_PROBLEM STATEMENT:_ Recast the records below as a Markdown table with two columns, Row and Line, giving each non-blank line its own numbered row and leaving out blank lines.

★ ★ ★ ★ ★

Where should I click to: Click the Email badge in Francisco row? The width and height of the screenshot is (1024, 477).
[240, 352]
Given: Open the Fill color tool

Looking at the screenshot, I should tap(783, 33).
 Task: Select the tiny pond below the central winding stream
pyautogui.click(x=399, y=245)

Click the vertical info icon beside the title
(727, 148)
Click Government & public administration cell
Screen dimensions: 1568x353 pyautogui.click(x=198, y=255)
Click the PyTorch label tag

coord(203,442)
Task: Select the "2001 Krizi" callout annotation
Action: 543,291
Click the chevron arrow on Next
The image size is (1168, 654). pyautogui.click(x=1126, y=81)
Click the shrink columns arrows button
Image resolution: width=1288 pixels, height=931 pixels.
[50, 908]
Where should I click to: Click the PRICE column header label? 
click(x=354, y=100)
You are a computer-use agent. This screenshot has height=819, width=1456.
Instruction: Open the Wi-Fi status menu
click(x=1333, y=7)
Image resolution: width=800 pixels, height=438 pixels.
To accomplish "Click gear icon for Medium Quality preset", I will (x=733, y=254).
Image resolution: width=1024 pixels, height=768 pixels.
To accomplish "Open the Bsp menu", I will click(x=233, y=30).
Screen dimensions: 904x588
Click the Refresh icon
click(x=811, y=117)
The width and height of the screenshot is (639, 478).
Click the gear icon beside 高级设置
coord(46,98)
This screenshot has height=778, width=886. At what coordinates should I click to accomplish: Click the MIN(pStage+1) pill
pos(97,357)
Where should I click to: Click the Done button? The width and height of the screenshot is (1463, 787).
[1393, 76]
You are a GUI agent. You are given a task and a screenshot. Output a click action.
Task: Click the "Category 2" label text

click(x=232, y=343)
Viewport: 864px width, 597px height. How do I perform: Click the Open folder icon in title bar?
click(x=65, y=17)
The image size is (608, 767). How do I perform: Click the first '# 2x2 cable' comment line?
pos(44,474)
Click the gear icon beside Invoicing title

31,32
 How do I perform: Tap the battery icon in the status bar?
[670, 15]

★ ★ ★ ★ ★

_ANSWER TO THIS PROBLEM:_
| Row | Line |
|---|---|
| 1 | Where should I click to: Click the Email badge in Francisco row? The width and height of the screenshot is (1024, 477). |
| 2 | [240, 352] |
| 3 | Given: Open the Fill color tool |
| 4 | Looking at the screenshot, I should tap(783, 33). |
| 5 |  Task: Select the tiny pond below the central winding stream |
| 6 | pyautogui.click(x=399, y=245) |
| 7 | Click the vertical info icon beside the title |
| 8 | (727, 148) |
| 9 | Click Government & public administration cell |
| 10 | Screen dimensions: 1568x353 pyautogui.click(x=198, y=255) |
| 11 | Click the PyTorch label tag |
| 12 | coord(203,442) |
| 13 | Task: Select the "2001 Krizi" callout annotation |
| 14 | Action: 543,291 |
| 15 | Click the chevron arrow on Next |
| 16 | The image size is (1168, 654). pyautogui.click(x=1126, y=81) |
| 17 | Click the shrink columns arrows button |
| 18 | Image resolution: width=1288 pixels, height=931 pixels. |
| 19 | [50, 908] |
| 20 | Where should I click to: Click the PRICE column header label?  |
| 21 | click(x=354, y=100) |
| 22 | You are a computer-use agent. This screenshot has height=819, width=1456. |
| 23 | Instruction: Open the Wi-Fi status menu |
| 24 | click(x=1333, y=7) |
| 25 | Image resolution: width=800 pixels, height=438 pixels. |
| 26 | To accomplish "Click gear icon for Medium Quality preset", I will (x=733, y=254). |
| 27 | Image resolution: width=1024 pixels, height=768 pixels. |
| 28 | To accomplish "Open the Bsp menu", I will click(x=233, y=30). |
| 29 | Screen dimensions: 904x588 |
| 30 | Click the Refresh icon |
| 31 | click(x=811, y=117) |
| 32 | The width and height of the screenshot is (639, 478). |
| 33 | Click the gear icon beside 高级设置 |
| 34 | coord(46,98) |
| 35 | This screenshot has height=778, width=886. At what coordinates should I click to accomplish: Click the MIN(pStage+1) pill |
| 36 | pos(97,357) |
| 37 | Where should I click to: Click the Done button? The width and height of the screenshot is (1463, 787). |
| 38 | [1393, 76] |
| 39 | You are a GUI agent. You are given a task and a screenshot. Output a click action. |
| 40 | Task: Click the "Category 2" label text |
| 41 | click(x=232, y=343) |
| 42 | Viewport: 864px width, 597px height. How do I perform: Click the Open folder icon in title bar? |
| 43 | click(x=65, y=17) |
| 44 | The image size is (608, 767). How do I perform: Click the first '# 2x2 cable' comment line? |
| 45 | pos(44,474) |
| 46 | Click the gear icon beside Invoicing title |
| 47 | 31,32 |
| 48 |  How do I perform: Tap the battery icon in the status bar? |
| 49 | [670, 15] |